Мы все еще не обвыклись друг с другом, не обмялись. Глазам было странно. Бывшая когда-то целым залом редакционная комната стала маленькой и бездарно освещенной. Выпили по третьей реанимирующего напитка и закурили.
Совмещение настоящего и будущего, или, если иначе взглянуть, прошлого и настоящего, с повышением градуса пошло легче, естественней.
– Здесь расти дальше некуда. Бесперспективно, – пригорюнившись, поделился Гришка Иоффе и как бы сморгнул слабую слезу. Бескостно оползая в дерматиновом полукреслице, он сделался похож на маленького, поседевшего, домашнего и безвредного змей-горыныча. – Книгу издать невозможно. Издательства забиты на пять лет вперед. В Союз писателей не вступишь…
Писал он так себе. Все потупились. Вялый-то он был вялый, но в глубине немножко ядовитый.
– Гриша, – предостерег благодушный Куберский, – не делай глупостей. Ну, издашь ты в Магадане свою книжку детских стихов – и это стоит того, чтоб разводиться с Жанной? Трехкомнатный кооператив от «Скорохода» ты купил, в партию и в Союз журналистов вступил, зарплату получаешь, – живи спокойно!… Не дергайся.
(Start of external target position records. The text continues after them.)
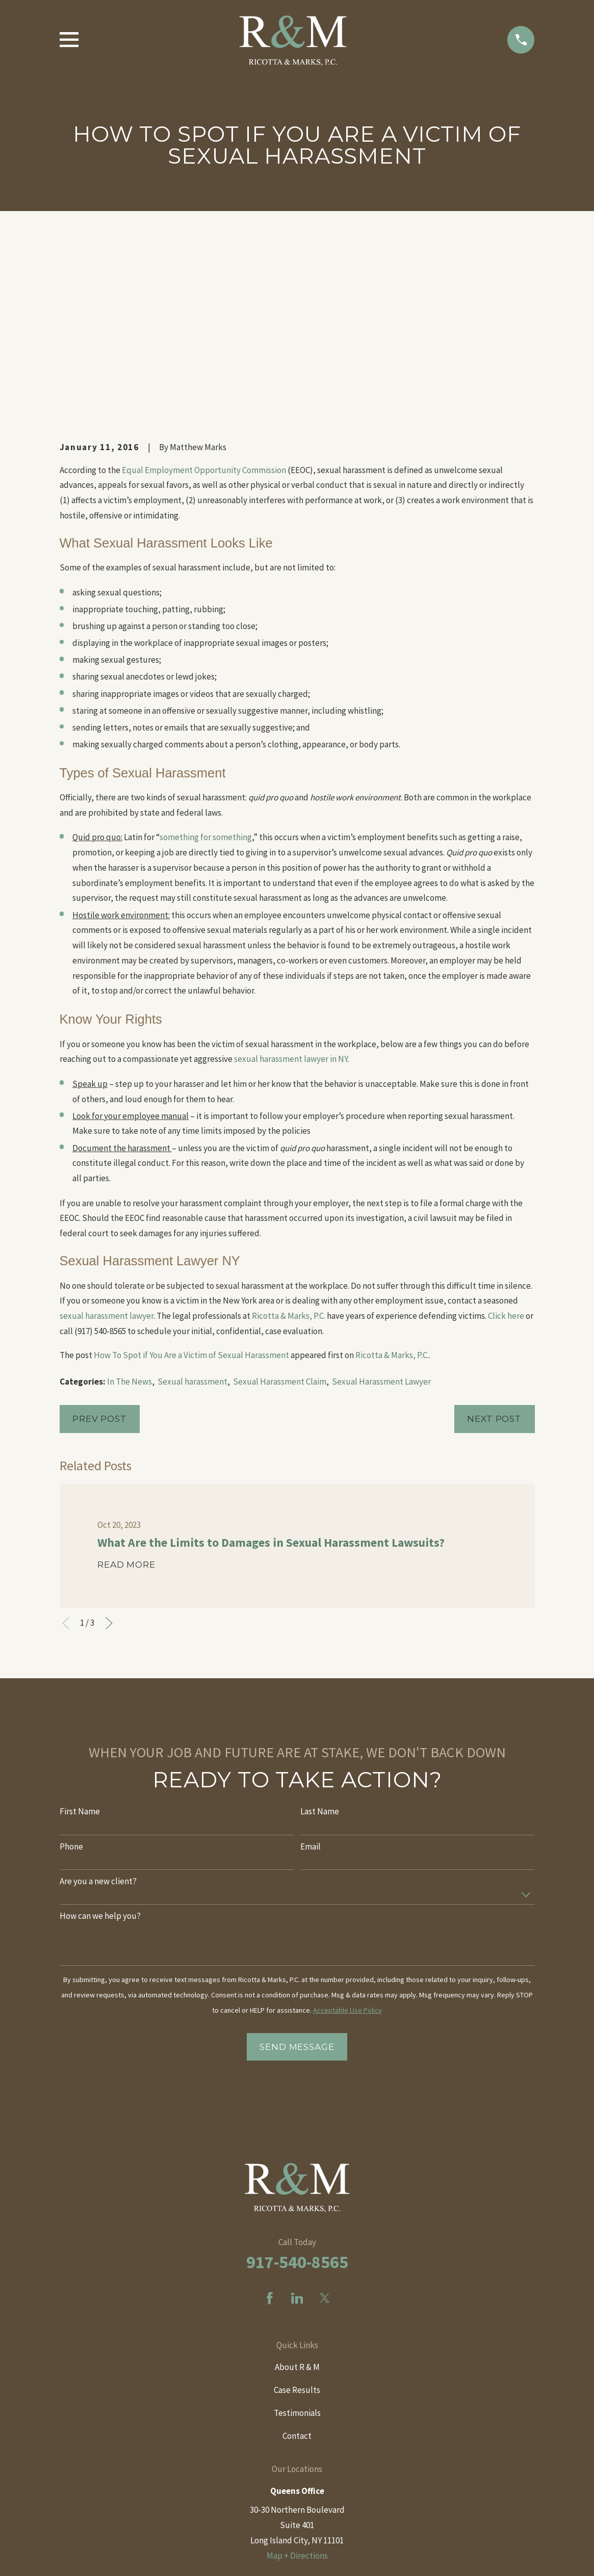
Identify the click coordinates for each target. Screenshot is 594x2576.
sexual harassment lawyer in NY (290, 885)
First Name (80, 1638)
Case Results (297, 2216)
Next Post (494, 1245)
Мы знали, что речи эти в пользу бедных. Гришка проторчал в своем Ягодном, зековской столице Колымы, пять лет: вернулся несолоно хлебавши, усох, опал, постарел, и теперь платит алименты и по выходным гуляет с выросшими детьми. Сам дурак. А жалко бедолагу.
Труднее всех было с Мишкой Зубковым. Мишка спился, опустился, не вылезал из депрессии – голливудский красавец, умница, талант, «Мистер филфак» все пять студенческих лет. Он блестяще писал, пел, как Карузо, играл на всем, что издает звуки, и и переводил со всех языков. Бабы падали штабелями. До времени он посеребрился, остригся коротко, надел очки, знал все ночные шалманы в городе, ходил в засаленной куртке, и в один гадкий петербургский вечер бросился на Финляндском вокзале под электричку. Зрелище было серьезное даже для штурмовой бригады «скорой», прилетевшей на «попал под поезд». Они вызвали транспорт из морга, и то, что осталось на рельсах, лопатой собрали в черный пластиковый мешок.
– Зубкович, – сказал Саульский, – да ты выглядишь еще лучше, чем раньше. В каком ты опять круизе набрал такой миллионерский загар?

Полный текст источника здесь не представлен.